Trimethoprim 960mg; sulfamethoxazole 4.8g; and polymyxin B 2 mg/kilograms daily
Review of Existing Literature:
The B. cepacia complex (Bcc) contains at least nine species of Gram negative bacilli. Burkholderia species were first described in 1949, as the cause of the maceration, or soft rot, of onion tissue and was originally referred to as Pseudomonas cepacia17. As a human pathogen, Burkholderia causes respiratory infections in immunocompromised patients, especially those with cystic fibrosis and chronic granulomatous disease17. Transmission occurs by aerosol droplet, or by direct physical contact with infected individuals or contaminated surfaces and solutions17.
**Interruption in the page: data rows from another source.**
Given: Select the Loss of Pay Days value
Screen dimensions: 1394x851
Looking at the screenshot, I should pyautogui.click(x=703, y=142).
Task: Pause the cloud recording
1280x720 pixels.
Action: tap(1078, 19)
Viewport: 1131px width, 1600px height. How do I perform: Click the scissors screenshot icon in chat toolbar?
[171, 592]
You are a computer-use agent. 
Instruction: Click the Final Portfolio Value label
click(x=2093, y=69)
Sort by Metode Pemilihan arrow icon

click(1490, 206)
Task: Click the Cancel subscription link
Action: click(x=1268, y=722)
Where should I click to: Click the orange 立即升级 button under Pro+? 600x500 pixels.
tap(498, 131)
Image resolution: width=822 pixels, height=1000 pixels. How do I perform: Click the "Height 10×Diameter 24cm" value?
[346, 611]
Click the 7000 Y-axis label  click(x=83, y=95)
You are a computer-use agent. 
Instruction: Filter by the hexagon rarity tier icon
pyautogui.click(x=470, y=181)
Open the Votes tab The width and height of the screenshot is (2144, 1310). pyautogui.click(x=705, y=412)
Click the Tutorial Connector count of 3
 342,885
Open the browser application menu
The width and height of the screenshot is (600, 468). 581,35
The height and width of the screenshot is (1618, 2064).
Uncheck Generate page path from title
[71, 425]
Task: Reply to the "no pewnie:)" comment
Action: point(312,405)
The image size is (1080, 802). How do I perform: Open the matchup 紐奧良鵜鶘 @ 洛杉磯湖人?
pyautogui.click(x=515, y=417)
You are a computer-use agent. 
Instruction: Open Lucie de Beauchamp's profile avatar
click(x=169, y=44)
Although B. cepacia native valve endocarditis has been reported multiple times4,18, there are few case reports that describe PVE caused by B. cepacia (Table 1)2–13. To our knowledge, only 15 patients have been previously reported in the English-language literature suffering from B. cepacia PVE. One abstract briefly mentioned two cases of B. cepacia PVE, but details about the patient were not described13. Three other cases were found in two non-English-language reports11,12. One case report described a renal transplant patient with B. cepacia endocarditis associated with an intracardiac fragment of a catheter19. Patient age, sex, prosthetic valve site, antibiotic therapy, if valve replacement was required, and outcome for 13 prior patient reports are outlined (Table 1). The most common valve affected was the mitral valve. Patient ages ranged from 25–75 years old, and males were affected slightly more often than females. Most treatment regimens included trimethoprim combined with sulfamethoxazole as the mainstay of therapy, with additional agents including penicillins, carbepenems, cephalosporins, kanamycin, and polymyxin B2–10. Currently, no specific treatment guidelines exist. Although most case reports described treatment regimens containing trimethoprim/sulfamethoxazole, this patient was treated with ceftazidime and levofloxacin, based on the most current in vitro data and IDSA guidelines regarding treatment of endocarditis due to non-HACEK gram-negative bacilli.
Discussion:
This case highlights the possibility of B. cepacia PVE in immunocompetent patients. The patient denied IVDU, but the toxicology screen was positive for opiates. IVDU remains the most likely cause of PVE. However, the patient did have a history of impaired tooth enamelization, leading to carious teeth with chronic apical infections and need for multiple extractions. It is speculative that his poor dentition increased his risk for Burkholderia, with one study citing the presence of Burkholderia on microbiologic characterization of the apical portion of teeth20. Another potential etiology in this patient is his distant history of IV drug use, with a previous report of B. cepacia endocarditis in five patients after heroin use4.
Treatment guidelines for Burkholderia PVE do not exist. We present a successful outcome with an antibiotic treatment regimen consisting of ceftazidime and oral levofloxacin as dual therapy for B. cepacia PVE, in addition to vancomycin for gram positive coverage.
Acknowledgments:
We are indebted to the patient for granting us permission to publish this case report.
Source of Support:Dr. Aronoff is supported by National Institutes of Health grant AI134036.